How War Has Shaped Our Lives

Steven Gambardella
5 min readNov 5, 2020
A second sun rises in the desert of Nevada: the Redwing Apache nuclear test in July 1956. (Public domain. Source: Wikimedia Commons)

Hidden around the world are weapons that can end civilization.

These weapons are in deep sea submarines, remote airbases, desert silos and even driven around vast forests to prevent potential enemies from knowing their whereabouts.

A single ICBM — “inter-continental ballistic missile”— can rain down several nuclear warheads whose destructive power dwarfs that of the bomb that annihilated the city of Hiroshima in 1945. There are hundreds of these missiles, ready for the trigger, waiting to go.

In the western world, we have been living in what Steven Pinker called “the long peace” — the cessation of violence between the major powers since 1945. This is probably down to the apocalyptic capabilities of these hidden nuclear arsenals.

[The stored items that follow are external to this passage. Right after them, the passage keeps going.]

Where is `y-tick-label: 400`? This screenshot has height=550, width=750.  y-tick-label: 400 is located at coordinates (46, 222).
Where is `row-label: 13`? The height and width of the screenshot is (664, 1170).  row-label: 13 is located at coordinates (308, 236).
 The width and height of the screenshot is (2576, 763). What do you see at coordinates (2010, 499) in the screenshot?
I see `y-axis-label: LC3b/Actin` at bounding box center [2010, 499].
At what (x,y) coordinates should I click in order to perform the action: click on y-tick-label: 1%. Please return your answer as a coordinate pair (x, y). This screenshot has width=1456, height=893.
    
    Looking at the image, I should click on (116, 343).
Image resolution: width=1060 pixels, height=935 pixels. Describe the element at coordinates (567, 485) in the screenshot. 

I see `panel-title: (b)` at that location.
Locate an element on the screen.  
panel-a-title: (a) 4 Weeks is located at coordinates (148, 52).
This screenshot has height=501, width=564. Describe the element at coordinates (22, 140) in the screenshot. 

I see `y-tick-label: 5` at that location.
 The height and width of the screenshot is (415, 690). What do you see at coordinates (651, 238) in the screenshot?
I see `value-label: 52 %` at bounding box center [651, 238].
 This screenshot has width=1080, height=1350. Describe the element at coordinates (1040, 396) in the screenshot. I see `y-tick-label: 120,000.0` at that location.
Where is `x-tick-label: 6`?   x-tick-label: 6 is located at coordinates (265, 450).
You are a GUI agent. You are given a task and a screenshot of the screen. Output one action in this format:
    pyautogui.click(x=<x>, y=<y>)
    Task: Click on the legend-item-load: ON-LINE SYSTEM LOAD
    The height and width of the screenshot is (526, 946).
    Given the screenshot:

The long peace is less an embrace of harmony than a delicate balance of destructive potential. It’s with this in mind that the United States’ most potent missile was christened the “Peacekeeper”.

The nuclear powers have fixed previously elastic borders with an understanding that both parties would be annihilated in a nuclear exchange. This doctrine is known as “mutually assured destruction”, with the appropriate acronym M.A.D. The reason nuclear weapons are hidden is precisely to enable retaliation against a first strike.